Easy Dynamic Page Titles in Rails

Aug 09, 2006

While even I get lazy about it sometimes, it is important to try to give each page on your site a unique page title. This makes them easy to bookmark and easy for Google to index them. So why this is an issue in Rails? Because layouts are great way to keep your application elegant and stick to the DRY principle.

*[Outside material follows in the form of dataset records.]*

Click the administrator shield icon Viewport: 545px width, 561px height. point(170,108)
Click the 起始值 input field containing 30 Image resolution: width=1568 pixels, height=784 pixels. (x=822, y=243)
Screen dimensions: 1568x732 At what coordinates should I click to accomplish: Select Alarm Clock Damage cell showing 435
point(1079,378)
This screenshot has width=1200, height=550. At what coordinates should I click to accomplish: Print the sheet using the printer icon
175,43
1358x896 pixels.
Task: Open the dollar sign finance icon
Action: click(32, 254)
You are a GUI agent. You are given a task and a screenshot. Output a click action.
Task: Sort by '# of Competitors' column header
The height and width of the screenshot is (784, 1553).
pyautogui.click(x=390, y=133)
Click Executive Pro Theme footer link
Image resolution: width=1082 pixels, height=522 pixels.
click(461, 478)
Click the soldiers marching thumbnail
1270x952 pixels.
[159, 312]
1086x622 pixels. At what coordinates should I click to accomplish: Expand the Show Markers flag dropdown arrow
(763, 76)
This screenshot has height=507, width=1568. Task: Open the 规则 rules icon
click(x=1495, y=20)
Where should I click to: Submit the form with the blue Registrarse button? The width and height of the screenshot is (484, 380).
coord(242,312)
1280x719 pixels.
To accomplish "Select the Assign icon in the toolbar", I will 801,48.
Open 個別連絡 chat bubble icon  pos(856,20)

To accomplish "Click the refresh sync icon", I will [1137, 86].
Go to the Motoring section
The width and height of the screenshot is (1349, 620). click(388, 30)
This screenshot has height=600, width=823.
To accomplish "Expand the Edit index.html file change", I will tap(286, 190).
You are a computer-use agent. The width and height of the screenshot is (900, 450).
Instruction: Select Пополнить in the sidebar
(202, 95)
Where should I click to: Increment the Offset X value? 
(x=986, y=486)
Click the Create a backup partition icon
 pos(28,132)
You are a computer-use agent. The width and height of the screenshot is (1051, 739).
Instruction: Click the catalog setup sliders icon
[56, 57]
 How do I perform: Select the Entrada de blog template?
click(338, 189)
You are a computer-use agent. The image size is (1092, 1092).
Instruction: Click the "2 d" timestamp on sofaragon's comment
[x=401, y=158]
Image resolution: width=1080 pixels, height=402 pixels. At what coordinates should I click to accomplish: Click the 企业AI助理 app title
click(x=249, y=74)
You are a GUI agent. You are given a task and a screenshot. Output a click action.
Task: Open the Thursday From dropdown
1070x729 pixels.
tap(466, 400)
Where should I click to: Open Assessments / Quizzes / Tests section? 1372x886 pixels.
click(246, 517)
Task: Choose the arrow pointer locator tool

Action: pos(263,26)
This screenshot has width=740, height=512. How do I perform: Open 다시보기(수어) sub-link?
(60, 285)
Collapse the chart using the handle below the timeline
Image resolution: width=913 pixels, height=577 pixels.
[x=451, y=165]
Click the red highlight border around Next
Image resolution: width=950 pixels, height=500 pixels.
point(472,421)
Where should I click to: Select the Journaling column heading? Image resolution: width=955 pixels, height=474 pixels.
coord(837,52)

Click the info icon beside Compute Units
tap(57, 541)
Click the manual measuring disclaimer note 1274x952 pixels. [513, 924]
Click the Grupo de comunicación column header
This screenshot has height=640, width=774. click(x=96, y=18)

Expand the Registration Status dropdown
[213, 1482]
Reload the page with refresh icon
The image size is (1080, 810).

So you have a layout that contains the common elements of each page on your site: the header, footer, sidebar, etc, etc. It also contains the <title> tags so each page will have the same title if this is just a static string. For Example:

<html>
<head>
    <title>My Great Site</title>
</head>

<body>

    <%= @content_for_layout %>

</body>
</html>

So you want this title to not be static, but instead dynamic so each page will get it’s own unique title instead of just “My Great Site”. We rather have it say something like “My Great Site: Biography” were our visitors on the Biography page.

The Hard Way

So you could just give each controller action a @page_title variable and set that to whatever you want the page title to be. So you’d have:

<title>My Great Site: <%= @page_title %></title>

This of course is a pain in the butt because you have to do this for every single action. Not fun if you have a ton of pages.

The Easy Way

Since most Rails developers like descriptive URLs and use the power of custom routes why not just have your controller action be part of the page title? This way we don’t have to worry about extra variables and just use the information already available to us.

<title>My Great Site: <%= params[:action].capitalize %></title>

So our “biography” action gives us a page title of “My Great Site: Biography”.

Simple, easy, and solves our problem nicely.